» ACTIVITY LIST
A: Answer these questions from the passage on output for each select setting:
(i) For select = 2 or select = 6, what does column 2 of allscores contain?
(ii) For select = 4, what is the length of the randscores vector?
(iii) What is the name of the file that can be created in the current working directory?
B: Decide whether each statement agrees with the passage on output for each select setting. Answer yes or no and quote the words that decide it.
(i) For select = 5, each column of randscores corresponds to one model size.
(ii) For select = 3, the cvscores are of most interest for the rows where k=kfold.
(iii) In the listing file, column 2 gives how often the model was visited.
C: Extend the passage on output for each select setting past its final sentence.

» QUOTED PASSAGE
____________

If select = 2 or select = 6:
nmodels:
the number of models fitted. allscores:
a matrix with 3 columns, containing the scores of all models. Column 1
contains the score, column 2 the number of leaves and column 3 the
number of trees. alltrees:
a list with nmodels objects of class logregmodel.
If select = 3:
cvscores:
a matrix with the results of cross validation. The train.ave
and test.ave columns for train and test contain running
averages of the scores for individual validation sets. As such these
scores are of most interest for the rows where k=kfold.
If select = 4:
nullscore:
score of the null-model. bestscore:
score of the best model. randscores:
scores of the permutations; vector of length nrep.
If select = 5:
bestscore:
score of the best model. randscores:
scores of the permutations; each column corresponds to one model
size.
If select = 7:
size: a matrix with two columns, indicating which size models
were fit how often. single: a vector with as many elements as there are binary
predictors. single[i] shows how often predictor i is
in any of the MCMC models. Note that when a predictor is twice in the
same model, it is only counted once, thus, in particular,
sum(size[,1]*size[,2] will typically be slightly larger
than sum(single). double: square matrix with as size the number of binary predictors.
double[i,j] shows how often predictors i and j are
in the same tree of the same MCMC model if
i>j, if i<=jdouble[i,j] equals zero. Note that
for models
with several logic trees two predictors can both be in the model but not
be in the same tree. triple: square 3D array with as size the number of binary predictors.
See double, but here triple[i,j,k] shows how often
three predictors are jointly in one logic tree.
In addition, the file
slogiclisting.tmp
in the current working directory can be
created. This file contains a compact listing of all models visited. Column 1:
proportional to the log posterior probability of the model; column 2: score
(log-likelihood); column 3: how often was this model visited, column 4 through 3 + maximum number
of leaves: summary of the first tree, if there are two trees,
column 4 + maximum number of leaves through 3 + twice the maximum number
of leaves contains the second tree, and so on.

____________

» INFORMATION PROVIDED
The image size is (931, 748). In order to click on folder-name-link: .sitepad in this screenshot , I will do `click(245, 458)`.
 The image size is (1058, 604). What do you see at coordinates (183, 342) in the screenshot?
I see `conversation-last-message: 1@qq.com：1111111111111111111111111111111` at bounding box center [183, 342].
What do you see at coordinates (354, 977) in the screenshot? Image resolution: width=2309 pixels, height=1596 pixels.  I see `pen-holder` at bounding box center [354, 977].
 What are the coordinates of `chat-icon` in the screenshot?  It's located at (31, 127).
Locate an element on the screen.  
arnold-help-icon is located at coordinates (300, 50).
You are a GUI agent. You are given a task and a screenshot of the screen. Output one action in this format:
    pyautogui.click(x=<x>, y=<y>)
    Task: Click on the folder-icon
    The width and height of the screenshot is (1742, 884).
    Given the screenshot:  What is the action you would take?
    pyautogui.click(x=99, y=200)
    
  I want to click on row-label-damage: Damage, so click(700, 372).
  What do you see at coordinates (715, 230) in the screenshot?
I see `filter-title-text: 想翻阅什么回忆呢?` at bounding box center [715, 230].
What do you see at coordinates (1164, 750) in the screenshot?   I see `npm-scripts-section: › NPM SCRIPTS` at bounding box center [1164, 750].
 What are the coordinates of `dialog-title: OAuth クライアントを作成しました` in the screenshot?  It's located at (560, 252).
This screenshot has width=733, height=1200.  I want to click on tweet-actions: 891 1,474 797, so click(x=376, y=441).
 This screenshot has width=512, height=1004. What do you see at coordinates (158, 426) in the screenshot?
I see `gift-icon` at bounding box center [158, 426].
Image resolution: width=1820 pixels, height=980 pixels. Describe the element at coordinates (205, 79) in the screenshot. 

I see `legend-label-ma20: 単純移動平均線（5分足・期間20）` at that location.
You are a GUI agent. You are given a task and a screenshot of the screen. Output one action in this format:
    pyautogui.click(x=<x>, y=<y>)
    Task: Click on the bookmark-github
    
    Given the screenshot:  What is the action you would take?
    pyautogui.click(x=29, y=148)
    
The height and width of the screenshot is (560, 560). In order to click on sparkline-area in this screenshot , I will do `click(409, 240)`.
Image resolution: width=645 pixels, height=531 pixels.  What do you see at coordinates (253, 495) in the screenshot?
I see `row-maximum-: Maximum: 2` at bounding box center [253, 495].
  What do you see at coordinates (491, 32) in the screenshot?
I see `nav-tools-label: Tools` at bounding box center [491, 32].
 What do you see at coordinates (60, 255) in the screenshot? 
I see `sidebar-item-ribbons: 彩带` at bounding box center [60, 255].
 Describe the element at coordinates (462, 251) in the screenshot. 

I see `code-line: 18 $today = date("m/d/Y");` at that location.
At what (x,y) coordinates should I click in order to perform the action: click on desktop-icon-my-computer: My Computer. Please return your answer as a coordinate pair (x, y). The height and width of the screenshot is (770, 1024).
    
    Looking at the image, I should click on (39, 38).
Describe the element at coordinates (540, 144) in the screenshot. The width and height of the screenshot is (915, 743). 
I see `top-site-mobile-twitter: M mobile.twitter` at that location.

____________

» RESPONSE LIST
A:
(i) The number of leaves.
(ii) nrep.
(iii) slogiclisting.tmp

B:
(i) Yes: "each column corresponds to one model size"
(ii) Yes: "these scores are of most interest for the rows where k=kfold"
(iii) No: "column 2: score (log-likelihood)"

C:
In this compact notation, leaves are in the same sequence as the rows in
a logregtree object; a zero means that the leave is empty, a
1000 means an “and” and a 2000 an “or”, any other positive number
means a predictor and a negative number means “not” that predictor.
The mc.control element output can be used to surppress the
creation of
double, triple, and/or slogiclisting.tmp. There doesn't
seem to be too much use in surppressing double. Surpressing
triple speeds up computations a bit (in particular on
machines with limited memory when there are many binary predictors), and reduces the size of
both the code and the object, surppressing slogiclisting.tmp
saves the creation of a possibly very large file, which can slow
down the code considerably. See logreg.mc.control for details.
Ruczinski I, Kooperberg C, LeBlanc ML (2003). Logic Regression,
Journal of Computational and Graphical Statistics, 12, 475-511.
Ruczinski I, Kooperberg C, LeBlanc ML (2002). Logic Regression -
methods and software. Proceedings of the MSRI workshop on
Nonlinear Estimation and Classification (Eds: D. Denison, M. Hansen,
C. Holmes, B. Mallick, B. Yu), Springer: New York, 333-344.
Kooperberg C, Ruczinski I, LeBlanc ML, Hsu L (2001). Sequence Analysis
using Logic Regression, Genetic Epidemiology, 21,
S626-S631.
Kooperberg C, Ruczinki I (2005). Identifying interacting SNPs using
Monte Carlo Logic Regression, Genetic Epidemiology, 28, 157-170.
data(logreg.savefit1,logreg.savefit2,logreg.savefit3,logreg.savefit4,
logreg.savefit5,logreg.savefit6,logreg.savefit7,logreg.testdat)
myanneal <- logreg.anneal.control(start = -1, end = -4, iter = 500, update = 100)
# in practie we would use 25000 iterations or far more - the use of 500 is only
# to have the examples run fast
## Not run: myanneal <- logreg.anneal.control(start = -1, end = -4, iter = 25000, update = 500)
fit1 <- logreg(resp = logreg.testdat[,1], bin=logreg.testdat[, 2:21], type = 2,
select = 1, ntrees = 2, anneal.control = myanneal)
# the best score should be in the 0.95-1.10 range
plot(fit1)
# you'll probably see X1-X4 as well as a few noise predictors
# use logreg.savefit1 for the results with 25000 iterations
plot(logreg.savefit1)
print(logreg.savefit1)
z <- predict(logreg.savefit1)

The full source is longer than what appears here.